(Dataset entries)

────────────────────────────────────────

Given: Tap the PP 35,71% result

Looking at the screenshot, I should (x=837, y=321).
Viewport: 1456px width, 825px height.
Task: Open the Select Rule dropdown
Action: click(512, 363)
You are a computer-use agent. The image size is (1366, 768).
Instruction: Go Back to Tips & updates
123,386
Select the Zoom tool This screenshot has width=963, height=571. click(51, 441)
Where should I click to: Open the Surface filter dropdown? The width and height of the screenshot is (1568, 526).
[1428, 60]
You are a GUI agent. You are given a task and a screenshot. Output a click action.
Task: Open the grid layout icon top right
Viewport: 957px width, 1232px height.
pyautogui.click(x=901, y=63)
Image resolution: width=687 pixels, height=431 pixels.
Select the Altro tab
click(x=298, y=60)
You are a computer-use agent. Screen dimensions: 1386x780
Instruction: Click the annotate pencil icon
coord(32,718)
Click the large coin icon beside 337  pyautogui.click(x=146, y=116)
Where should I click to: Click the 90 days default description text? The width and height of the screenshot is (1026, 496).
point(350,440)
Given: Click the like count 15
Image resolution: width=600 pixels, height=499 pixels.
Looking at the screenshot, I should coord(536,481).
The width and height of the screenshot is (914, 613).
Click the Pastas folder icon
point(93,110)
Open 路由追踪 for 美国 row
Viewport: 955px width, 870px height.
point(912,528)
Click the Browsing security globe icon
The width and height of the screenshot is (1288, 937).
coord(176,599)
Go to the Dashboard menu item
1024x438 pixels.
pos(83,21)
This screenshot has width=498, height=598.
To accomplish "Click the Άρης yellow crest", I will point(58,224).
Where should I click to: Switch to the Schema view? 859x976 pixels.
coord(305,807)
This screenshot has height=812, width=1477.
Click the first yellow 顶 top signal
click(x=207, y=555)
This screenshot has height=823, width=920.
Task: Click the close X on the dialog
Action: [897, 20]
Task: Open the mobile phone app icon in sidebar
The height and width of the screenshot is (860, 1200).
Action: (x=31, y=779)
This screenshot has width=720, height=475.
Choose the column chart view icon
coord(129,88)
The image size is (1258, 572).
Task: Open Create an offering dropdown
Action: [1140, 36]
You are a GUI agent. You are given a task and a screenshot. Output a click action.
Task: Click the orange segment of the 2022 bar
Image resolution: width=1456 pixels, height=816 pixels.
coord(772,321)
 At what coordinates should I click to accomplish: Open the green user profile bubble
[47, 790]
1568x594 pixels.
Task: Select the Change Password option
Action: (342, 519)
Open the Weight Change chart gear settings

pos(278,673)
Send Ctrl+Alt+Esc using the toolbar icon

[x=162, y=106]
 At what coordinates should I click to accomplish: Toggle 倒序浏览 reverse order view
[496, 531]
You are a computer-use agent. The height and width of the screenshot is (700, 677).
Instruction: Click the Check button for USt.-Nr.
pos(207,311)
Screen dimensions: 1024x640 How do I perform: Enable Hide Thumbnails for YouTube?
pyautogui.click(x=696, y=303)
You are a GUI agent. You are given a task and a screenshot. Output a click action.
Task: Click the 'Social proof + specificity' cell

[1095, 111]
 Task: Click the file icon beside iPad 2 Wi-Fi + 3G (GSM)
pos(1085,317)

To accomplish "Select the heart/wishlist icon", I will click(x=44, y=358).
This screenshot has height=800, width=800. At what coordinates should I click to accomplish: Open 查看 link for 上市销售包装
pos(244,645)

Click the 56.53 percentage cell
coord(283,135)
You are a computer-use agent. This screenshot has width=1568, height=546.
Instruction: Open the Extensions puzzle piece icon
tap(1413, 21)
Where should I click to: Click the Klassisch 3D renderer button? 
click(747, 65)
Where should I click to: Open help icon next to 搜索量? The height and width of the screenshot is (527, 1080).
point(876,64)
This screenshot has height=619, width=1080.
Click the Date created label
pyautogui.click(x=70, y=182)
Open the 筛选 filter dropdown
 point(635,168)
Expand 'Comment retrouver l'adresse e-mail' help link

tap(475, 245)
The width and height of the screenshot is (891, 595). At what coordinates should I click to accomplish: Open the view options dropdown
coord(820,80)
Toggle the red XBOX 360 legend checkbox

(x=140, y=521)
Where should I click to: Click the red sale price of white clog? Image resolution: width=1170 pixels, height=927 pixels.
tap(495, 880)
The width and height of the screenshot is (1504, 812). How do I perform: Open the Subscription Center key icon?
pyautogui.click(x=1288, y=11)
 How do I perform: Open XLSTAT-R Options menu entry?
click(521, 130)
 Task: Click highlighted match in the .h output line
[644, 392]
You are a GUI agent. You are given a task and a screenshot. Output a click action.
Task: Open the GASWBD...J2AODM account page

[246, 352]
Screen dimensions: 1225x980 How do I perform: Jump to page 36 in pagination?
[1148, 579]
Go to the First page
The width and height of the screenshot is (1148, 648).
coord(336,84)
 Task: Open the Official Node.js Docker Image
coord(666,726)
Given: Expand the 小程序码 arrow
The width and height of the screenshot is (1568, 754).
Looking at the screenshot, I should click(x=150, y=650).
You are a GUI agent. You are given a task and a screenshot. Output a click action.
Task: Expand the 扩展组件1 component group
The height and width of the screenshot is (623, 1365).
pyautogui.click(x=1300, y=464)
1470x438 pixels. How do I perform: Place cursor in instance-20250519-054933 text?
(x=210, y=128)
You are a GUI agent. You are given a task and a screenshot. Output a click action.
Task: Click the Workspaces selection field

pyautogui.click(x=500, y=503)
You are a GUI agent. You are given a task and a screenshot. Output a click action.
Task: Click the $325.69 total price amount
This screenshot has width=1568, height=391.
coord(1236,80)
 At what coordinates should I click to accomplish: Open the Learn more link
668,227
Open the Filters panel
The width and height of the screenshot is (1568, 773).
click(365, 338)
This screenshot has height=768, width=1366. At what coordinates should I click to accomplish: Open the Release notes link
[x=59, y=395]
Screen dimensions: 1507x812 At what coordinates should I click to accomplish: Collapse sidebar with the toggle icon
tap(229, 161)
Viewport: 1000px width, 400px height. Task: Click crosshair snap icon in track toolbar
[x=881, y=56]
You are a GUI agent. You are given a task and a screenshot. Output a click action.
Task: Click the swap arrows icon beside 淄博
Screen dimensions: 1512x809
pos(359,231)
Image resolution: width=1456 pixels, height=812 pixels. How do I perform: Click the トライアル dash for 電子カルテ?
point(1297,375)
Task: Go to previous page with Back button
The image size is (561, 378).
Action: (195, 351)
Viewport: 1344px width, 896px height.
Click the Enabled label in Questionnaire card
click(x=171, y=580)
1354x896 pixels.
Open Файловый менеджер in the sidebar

────────────────────────────────────────

**Exercise brief**
The records must each be output verbatim, with nothing left out.

**Task result**
Given: Tap the PP 35,71% result

Looking at the screenshot, I should (x=837, y=321).
Viewport: 1456px width, 825px height.
Task: Open the Select Rule dropdown
Action: click(512, 363)
You are a computer-use agent. The image size is (1366, 768).
Instruction: Go Back to Tips & updates
123,386
Select the Zoom tool This screenshot has width=963, height=571. click(51, 441)
Where should I click to: Open the Surface filter dropdown? The width and height of the screenshot is (1568, 526).
[1428, 60]
You are a GUI agent. You are given a task and a screenshot. Output a click action.
Task: Open the grid layout icon top right
Viewport: 957px width, 1232px height.
pyautogui.click(x=901, y=63)
Image resolution: width=687 pixels, height=431 pixels.
Select the Altro tab
click(x=298, y=60)
You are a computer-use agent. Screen dimensions: 1386x780
Instruction: Click the annotate pencil icon
coord(32,718)
Click the large coin icon beside 337  pyautogui.click(x=146, y=116)
Where should I click to: Click the 90 days default description text? The width and height of the screenshot is (1026, 496).
point(350,440)
Given: Click the like count 15
Image resolution: width=600 pixels, height=499 pixels.
Looking at the screenshot, I should coord(536,481).
The width and height of the screenshot is (914, 613).
Click the Pastas folder icon
point(93,110)
Open 路由追踪 for 美国 row
Viewport: 955px width, 870px height.
point(912,528)
Click the Browsing security globe icon
The width and height of the screenshot is (1288, 937).
coord(176,599)
Go to the Dashboard menu item
1024x438 pixels.
pos(83,21)
This screenshot has width=498, height=598.
To accomplish "Click the Άρης yellow crest", I will point(58,224).
Where should I click to: Switch to the Schema view? 859x976 pixels.
coord(305,807)
This screenshot has height=812, width=1477.
Click the first yellow 顶 top signal
click(x=207, y=555)
This screenshot has height=823, width=920.
Task: Click the close X on the dialog
Action: [897, 20]
Task: Open the mobile phone app icon in sidebar
The height and width of the screenshot is (860, 1200).
Action: (x=31, y=779)
This screenshot has width=720, height=475.
Choose the column chart view icon
coord(129,88)
The image size is (1258, 572).
Task: Open Create an offering dropdown
Action: [1140, 36]
You are a GUI agent. You are given a task and a screenshot. Output a click action.
Task: Click the orange segment of the 2022 bar
Image resolution: width=1456 pixels, height=816 pixels.
coord(772,321)
 At what coordinates should I click to accomplish: Open the green user profile bubble
[47, 790]
1568x594 pixels.
Task: Select the Change Password option
Action: (342, 519)
Open the Weight Change chart gear settings

pos(278,673)
Send Ctrl+Alt+Esc using the toolbar icon

[x=162, y=106]
 At what coordinates should I click to accomplish: Toggle 倒序浏览 reverse order view
[496, 531]
You are a computer-use agent. The height and width of the screenshot is (700, 677).
Instruction: Click the Check button for USt.-Nr.
pos(207,311)
Screen dimensions: 1024x640 How do I perform: Enable Hide Thumbnails for YouTube?
pyautogui.click(x=696, y=303)
You are a GUI agent. You are given a task and a screenshot. Output a click action.
Task: Click the 'Social proof + specificity' cell

[1095, 111]
 Task: Click the file icon beside iPad 2 Wi-Fi + 3G (GSM)
pos(1085,317)

To accomplish "Select the heart/wishlist icon", I will click(x=44, y=358).
This screenshot has height=800, width=800. At what coordinates should I click to accomplish: Open 查看 link for 上市销售包装
pos(244,645)

Click the 56.53 percentage cell
coord(283,135)
You are a computer-use agent. This screenshot has width=1568, height=546.
Instruction: Open the Extensions puzzle piece icon
tap(1413, 21)
Where should I click to: Click the Klassisch 3D renderer button? 
click(747, 65)
Where should I click to: Open help icon next to 搜索量? The height and width of the screenshot is (527, 1080).
point(876,64)
This screenshot has height=619, width=1080.
Click the Date created label
pyautogui.click(x=70, y=182)
Open the 筛选 filter dropdown
 point(635,168)
Expand 'Comment retrouver l'adresse e-mail' help link

tap(475, 245)
The width and height of the screenshot is (891, 595). At what coordinates should I click to accomplish: Open the view options dropdown
coord(820,80)
Toggle the red XBOX 360 legend checkbox

(x=140, y=521)
Where should I click to: Click the red sale price of white clog? Image resolution: width=1170 pixels, height=927 pixels.
tap(495, 880)
The width and height of the screenshot is (1504, 812). How do I perform: Open the Subscription Center key icon?
pyautogui.click(x=1288, y=11)
 How do I perform: Open XLSTAT-R Options menu entry?
click(521, 130)
 Task: Click highlighted match in the .h output line
[644, 392]
You are a GUI agent. You are given a task and a screenshot. Output a click action.
Task: Open the GASWBD...J2AODM account page

[246, 352]
Screen dimensions: 1225x980 How do I perform: Jump to page 36 in pagination?
[1148, 579]
Go to the First page
The width and height of the screenshot is (1148, 648).
coord(336,84)
 Task: Open the Official Node.js Docker Image
coord(666,726)
Given: Expand the 小程序码 arrow
The width and height of the screenshot is (1568, 754).
Looking at the screenshot, I should click(x=150, y=650).
You are a GUI agent. You are given a task and a screenshot. Output a click action.
Task: Expand the 扩展组件1 component group
The height and width of the screenshot is (623, 1365).
pyautogui.click(x=1300, y=464)
1470x438 pixels. How do I perform: Place cursor in instance-20250519-054933 text?
(x=210, y=128)
You are a GUI agent. You are given a task and a screenshot. Output a click action.
Task: Click the Workspaces selection field

pyautogui.click(x=500, y=503)
You are a GUI agent. You are given a task and a screenshot. Output a click action.
Task: Click the $325.69 total price amount
This screenshot has width=1568, height=391.
coord(1236,80)
 At what coordinates should I click to accomplish: Open the Learn more link
668,227
Open the Filters panel
The width and height of the screenshot is (1568, 773).
click(365, 338)
This screenshot has height=768, width=1366. At what coordinates should I click to accomplish: Open the Release notes link
[x=59, y=395]
Screen dimensions: 1507x812 At what coordinates should I click to accomplish: Collapse sidebar with the toggle icon
tap(229, 161)
Viewport: 1000px width, 400px height. Task: Click crosshair snap icon in track toolbar
[x=881, y=56]
You are a GUI agent. You are given a task and a screenshot. Output a click action.
Task: Click the swap arrows icon beside 淄博
Screen dimensions: 1512x809
pos(359,231)
Image resolution: width=1456 pixels, height=812 pixels. How do I perform: Click the トライアル dash for 電子カルテ?
point(1297,375)
Task: Go to previous page with Back button
The image size is (561, 378).
Action: (195, 351)
Viewport: 1344px width, 896px height.
Click the Enabled label in Questionnaire card
click(x=171, y=580)
1354x896 pixels.
Open Файловый менеджер in the sidebar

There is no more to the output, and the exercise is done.